Rok 2222. Unia Europejska nie istnieje. Stany Zjednoczone są zagrożone upadkiem. Polska podbiła większość państw Starego Kontynentu. Północną granicę naszego kraju wyznacza koło podbiegunowe, zachodnią Atlantyk, południową Morze Śródziemnomorskie, a wschodnią Morze Japońskie. Polacy nie znajdą biedy. Dzięki gazom łupkowym wszyscy są bogaci. Zyski z wydobycia przeznaczono na rozwój armii oraz w politykę socjalną. Żaden Polak z krwi i kości nie pracuje. Robią to inne nacje, które mają status niewolników.
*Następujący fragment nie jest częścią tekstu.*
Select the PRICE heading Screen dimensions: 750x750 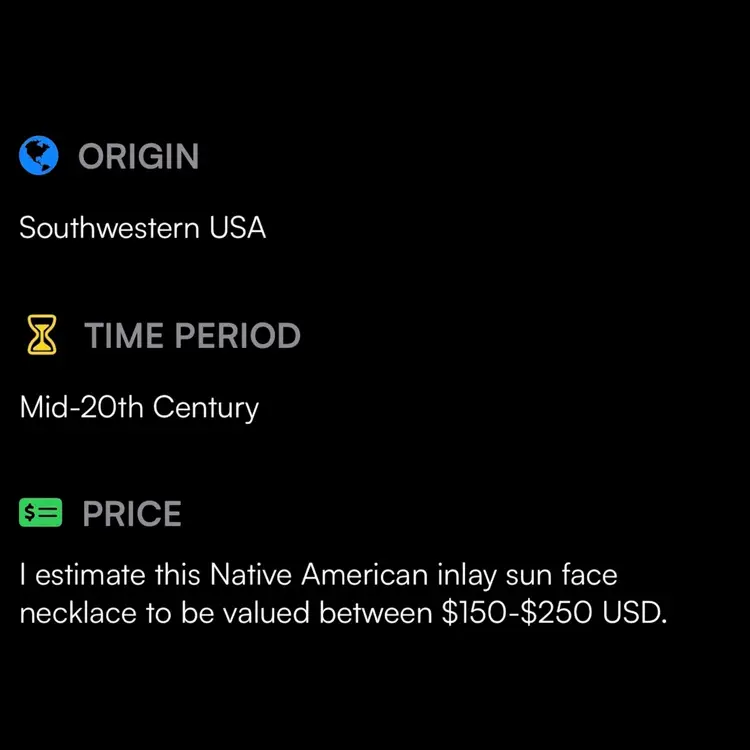coord(131,514)
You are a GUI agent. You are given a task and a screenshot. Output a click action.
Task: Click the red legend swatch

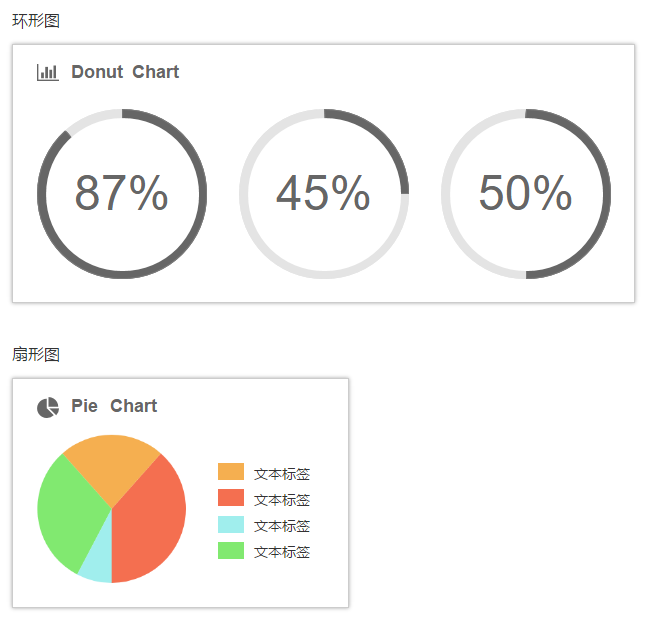pos(231,498)
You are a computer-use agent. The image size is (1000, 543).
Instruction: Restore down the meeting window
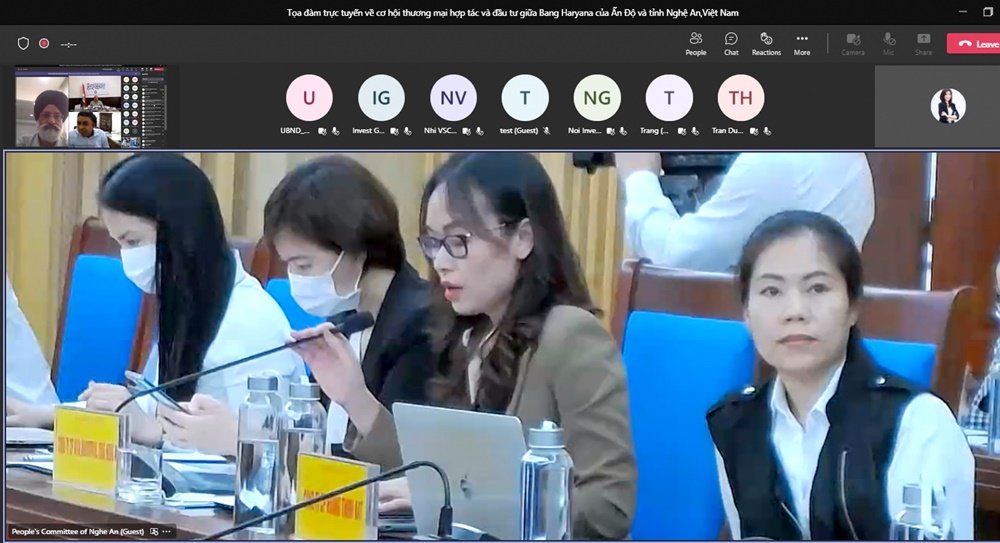pos(989,13)
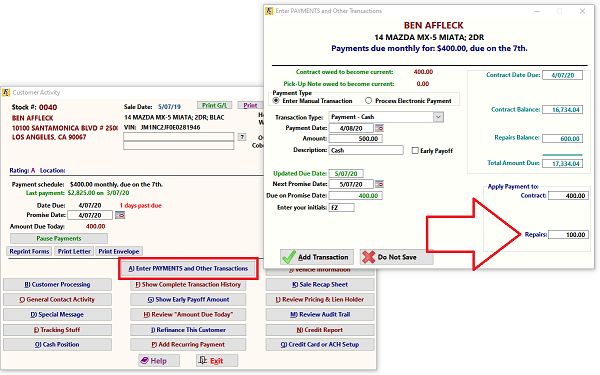Click red X Do Not Save
The height and width of the screenshot is (375, 600).
[396, 257]
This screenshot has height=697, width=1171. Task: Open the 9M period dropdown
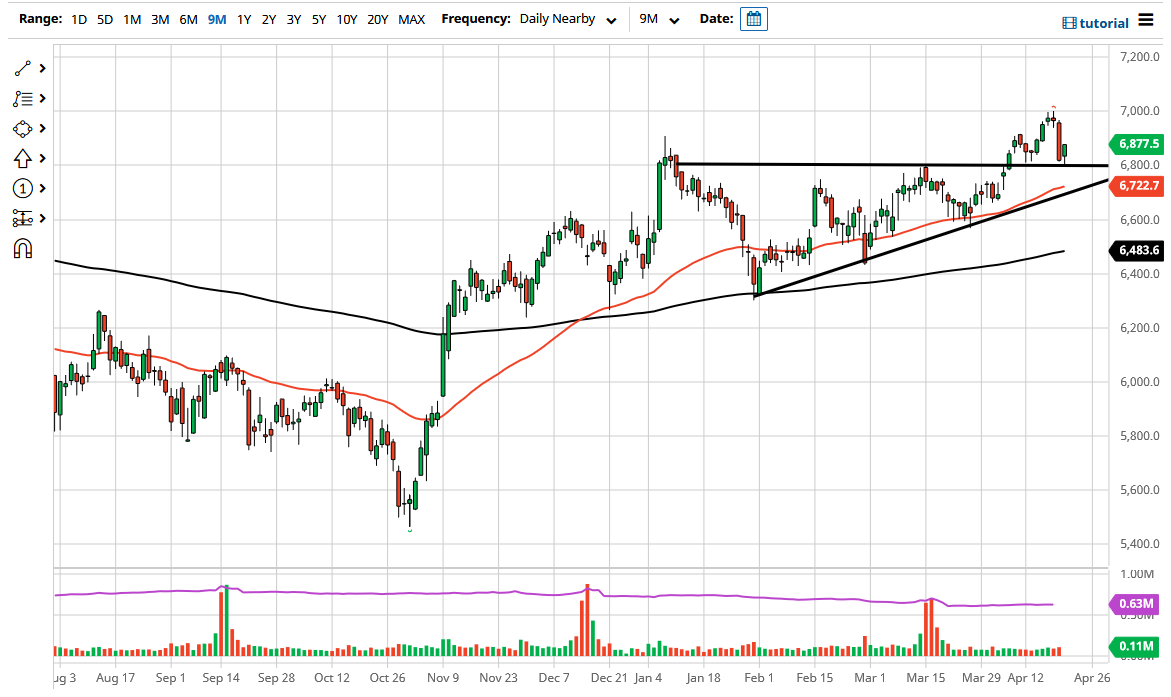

Tyko każdy chciałby być takim niewolnikiem. Mieszkają w nowoczesnych apartamentach. Najmniejszy liczy sobie 500 metrów kwadratowych. Polacy nie zniżą się do poziomu mieszkania w apartamentach. Mają specjalne wybudowane pałace, działki budowlane mają wielkość tysięcy kilometrów kwadratowych. Nikt nie musi brać kredytu na mieszkanie, ani od nikogo wynajmować. Wszystko zapewnia państwo. Oczywiście za darmo. Przeciętny Polak musi tylko być, leżeć i pachnąć. Oczywiście Polacy nie pracują. Oni tylko zarządzają. Polskie władze zastanawiają się czy nie przyjąć na swoje ziemie uchodźców z upadającej Ameryki. Możemy im przecież zapewnić mieszkanie w apartamentowcach. Szkoda, aby stały one puste. Jest tyle powierzchni, szkoda aby się marnowała. Najbardziej szkoda jest tego, że mają podobną wizję w 2013 roku żaden z nas nie doczeka tak cudownego kraju jakim stanie się Polska.